# Tickling the dragon(ess) [RP]



## Guardian135 (May 27, 2019)

Alrighty, so, I'm currently looking for someone to GM an RP that will likely involve large amounts of dragon and tickling. I have yet to decide on an exact setting, but I'm open to discussion. 

I love good detail in my RPs so I'd like a partner who can manage a paragraph minimum or who can at least try to match my own post length. There's nothing more irritating than writing a massive detailed paragraph and then getting back two sentences containing very basic info and no detail.
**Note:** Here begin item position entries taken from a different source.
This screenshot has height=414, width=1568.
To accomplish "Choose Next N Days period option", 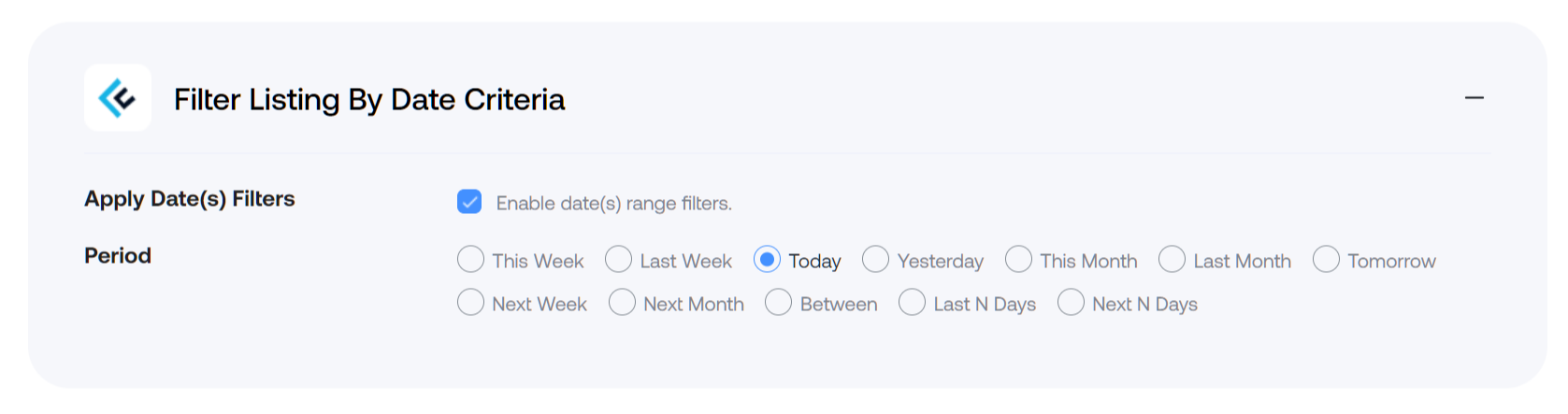I will tap(1071, 302).
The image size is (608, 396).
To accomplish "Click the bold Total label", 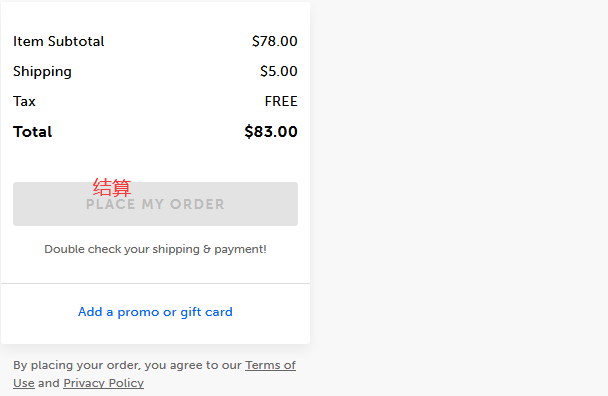I will pyautogui.click(x=33, y=132).
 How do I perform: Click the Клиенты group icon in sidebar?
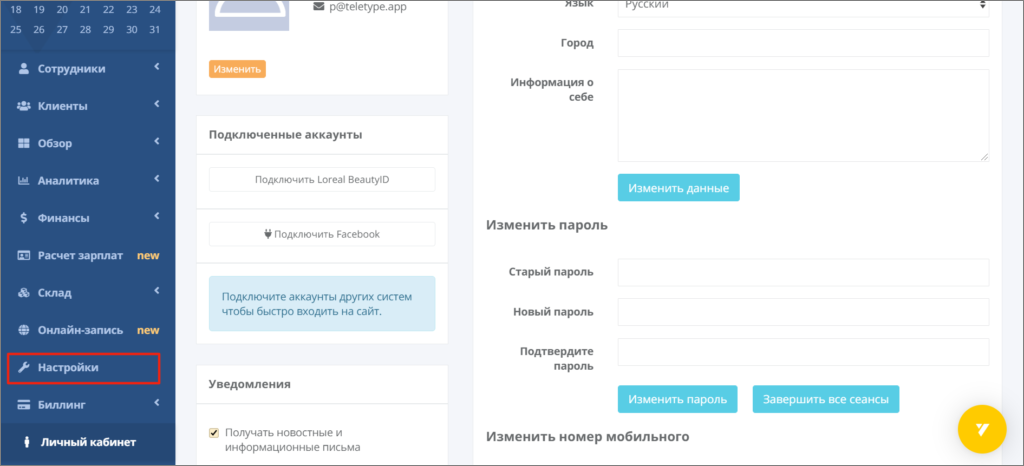(x=25, y=106)
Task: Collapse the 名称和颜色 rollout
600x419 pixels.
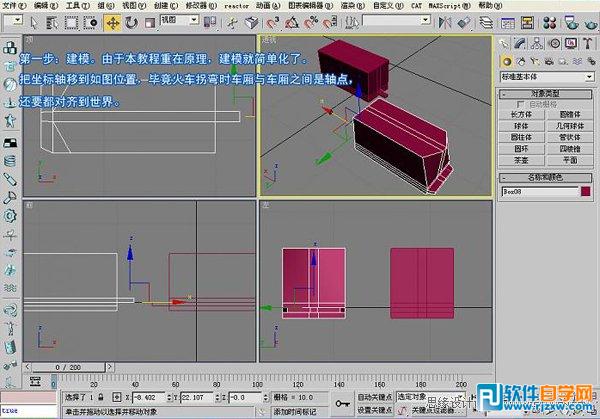Action: point(547,177)
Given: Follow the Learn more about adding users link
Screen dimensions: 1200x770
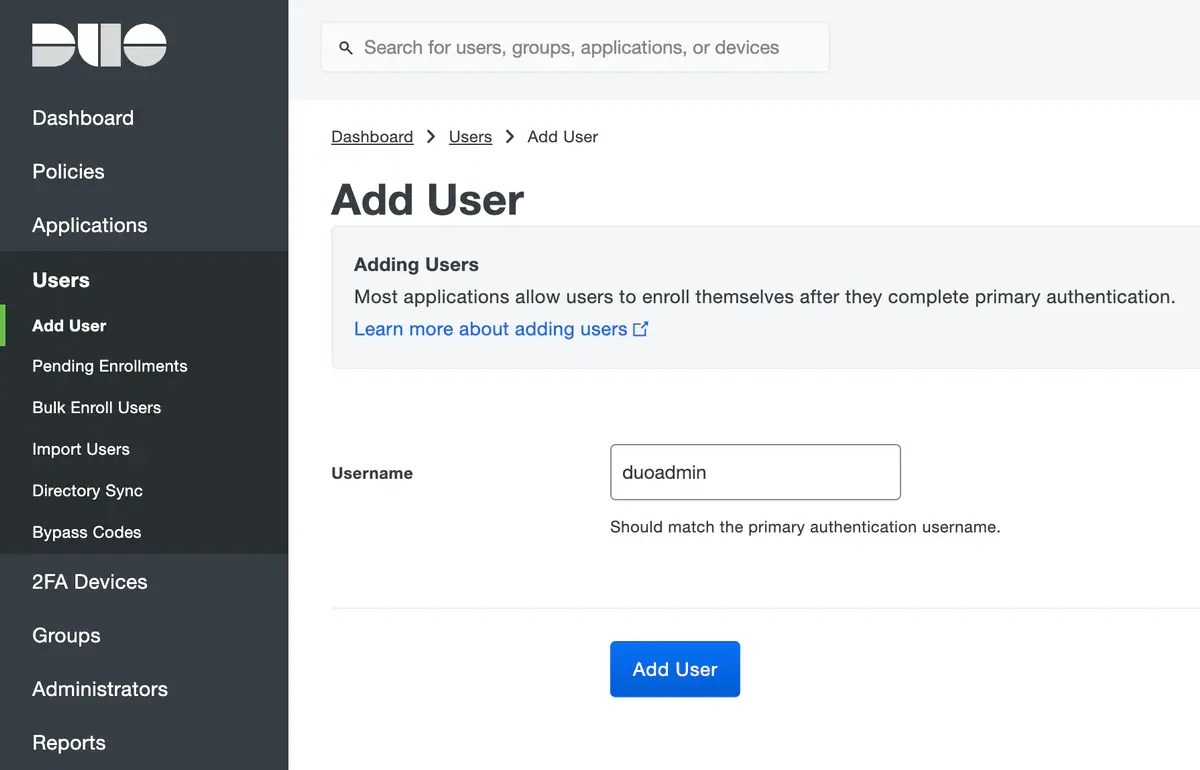Looking at the screenshot, I should [x=490, y=328].
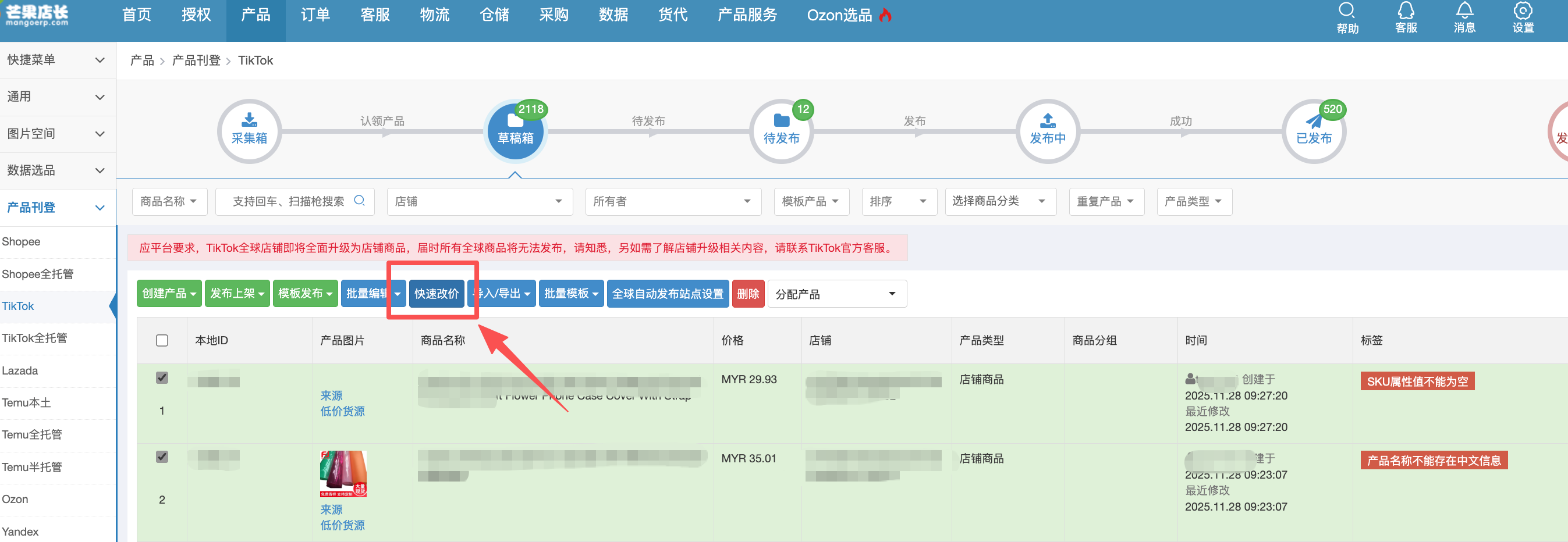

If you think you're up to the task and enjoy tickling dragons feel free to drop me a message and we can discuss further.


----------



## Water Draco (May 27, 2019)

Saw on forum home page the title and thought you were on about nuclear physics and achieving spontaneous criticality.


----------



## Guardian135 (May 27, 2019)

Water Draco said:


> Saw on forum home page the title and thought you were on about nuclear physics and achieving spontaneous criticality.



Heh, yes I know the reference. If you poke a dragon in the wrong place you could probably get nuclear spontaneous criticality.


----------



## Guardian135 (Jul 2, 2019)

Might as well give this a boop.


----------



## Guardian135 (Jul 29, 2019)

Bumped, because why not, that's why.


----------



## Universe (Jul 29, 2019)

Oh I’m in


----------